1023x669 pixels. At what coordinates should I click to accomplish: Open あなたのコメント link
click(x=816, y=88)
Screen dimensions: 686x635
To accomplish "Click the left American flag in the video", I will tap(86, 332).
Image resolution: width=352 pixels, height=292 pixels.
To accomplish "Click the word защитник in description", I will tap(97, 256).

==*==

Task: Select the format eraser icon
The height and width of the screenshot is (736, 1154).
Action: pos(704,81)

==*==

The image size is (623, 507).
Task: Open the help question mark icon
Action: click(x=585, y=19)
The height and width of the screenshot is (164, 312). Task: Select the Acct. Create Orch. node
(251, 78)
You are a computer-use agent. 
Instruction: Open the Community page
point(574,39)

==*==

Work instruction >> Return only the number of lines in the data that contain "will".

Task output >> 2